Interpersonal relations and teamwork
(able to work effectively with others and in team environments)

The National Association of Colleges and Employers (NACE) conducts a survey each fall asking employers what characteristics they are looking for in college students seeking employment after graduation. In the top two of the list for the past several years has been working as part of a team (the other top characteristic is the ability to solve problems). The business community’s desire to hire students with the ability to work effectively with others is a major reason why business schools put students onto teams in most of their classes. Group projects in business courses are the norm, not the exception.

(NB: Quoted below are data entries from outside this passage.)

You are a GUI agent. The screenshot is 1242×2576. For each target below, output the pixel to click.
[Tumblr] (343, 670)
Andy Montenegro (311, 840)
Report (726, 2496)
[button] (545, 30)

However, many instructors believe that just by putting students into teams, they will learn how to work well with others. Some instructors are great in teaching the students team dynamics and how to become effective team members. Unfortunately, all too often, students are left to their own devices within the team. Whether or not a student is on a ‘good’ or ‘bad’ team, how can faculty measure how effective each student works within the team?

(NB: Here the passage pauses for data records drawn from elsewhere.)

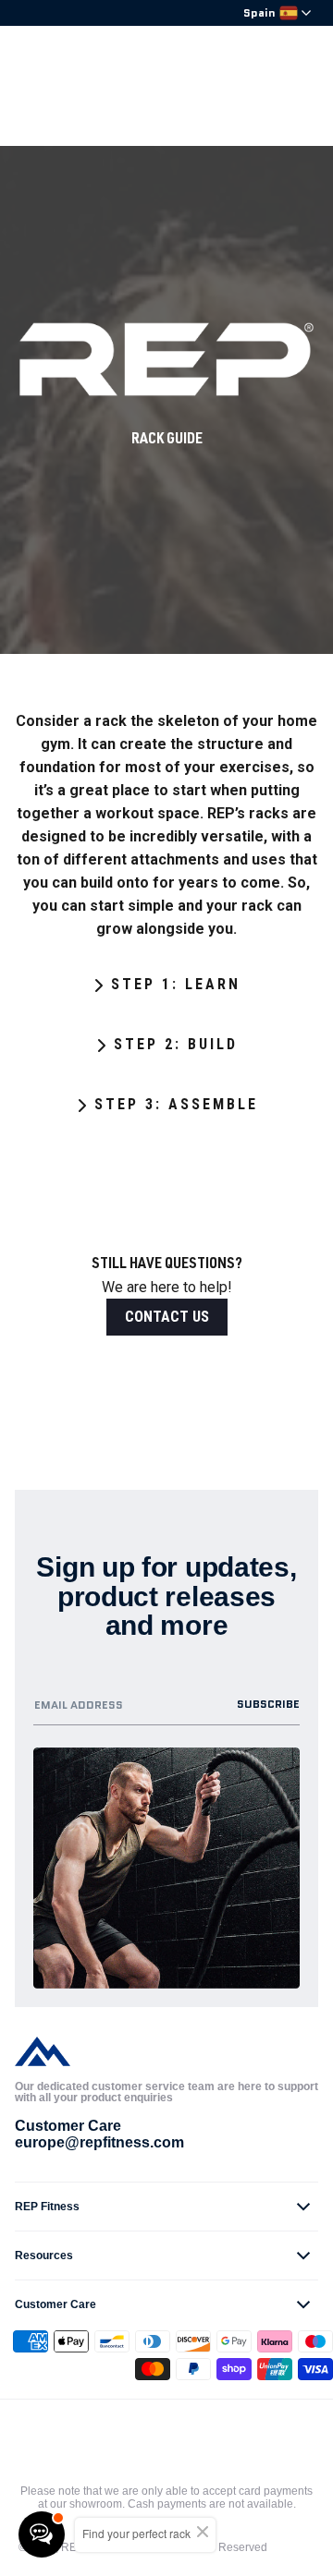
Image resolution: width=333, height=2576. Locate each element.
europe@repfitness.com (99, 2142)
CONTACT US (167, 1316)
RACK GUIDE (167, 440)
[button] (166, 2206)
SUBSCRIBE (268, 1703)
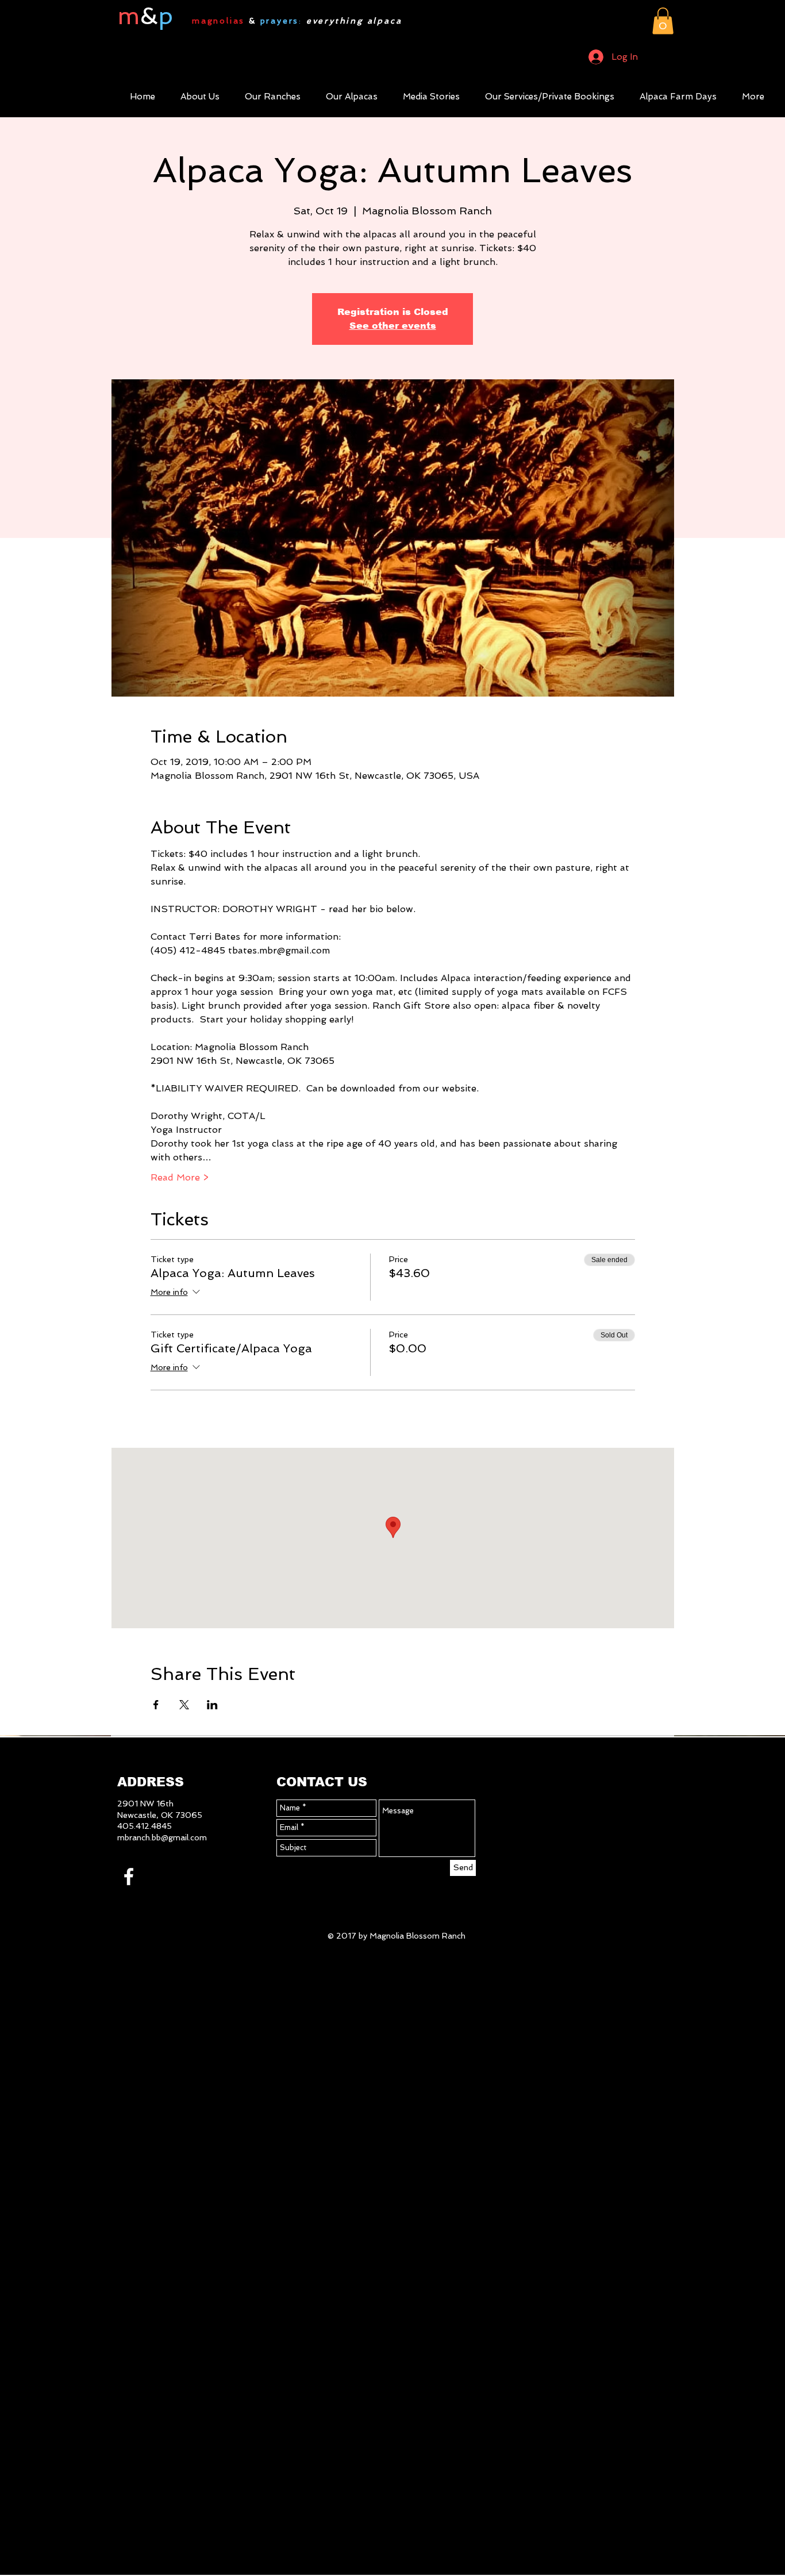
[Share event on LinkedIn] (212, 1704)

There is a way to not only measure how effective each student is within a team, but also a way to improve the dynamics within the team. There is an online site that was developed by experts in the field and supported by an NSF grant (https://info.catme.org/about/who-are-we/) that developed a tool called the Comprehensive Assessment of Team-Member Effectiveness (CATME). The site allows for the creation of teams based on a number of criteria as well as providing an effective peer-evaluation piece. The students rate themselves as well as their teammates on a number of criteria that are selected by the instructor and a numerical score for each student is calculated based on a team’s evaluation of each other. Instead of a single grade for a team for an assignment, a grade can be raised or lowered for each student based on how effective a teammate they were and how much they contributed to an assignment.

It has been my experience that by using the CATME peer-evaluation multiple times during a semester, the vast majority of students put in more a lot more effort into their teams and become much better teammates. If the initial assignment evaluation results in points being taken away from the student, they quickly learn that freeloading on a team is no longer a viable option.

Schools can use the CATME peer evaluation scores to measure Standard 9.1.4 – the ability to work effectively with others and in team environments. The measurement can be done for every course that the CATME is used and if used for many courses over several years, an individual student’s development as a teammate can be tracked and measured. For outstanding teammates, recognition by the school could go a long way in helping the student getting that first job out of school.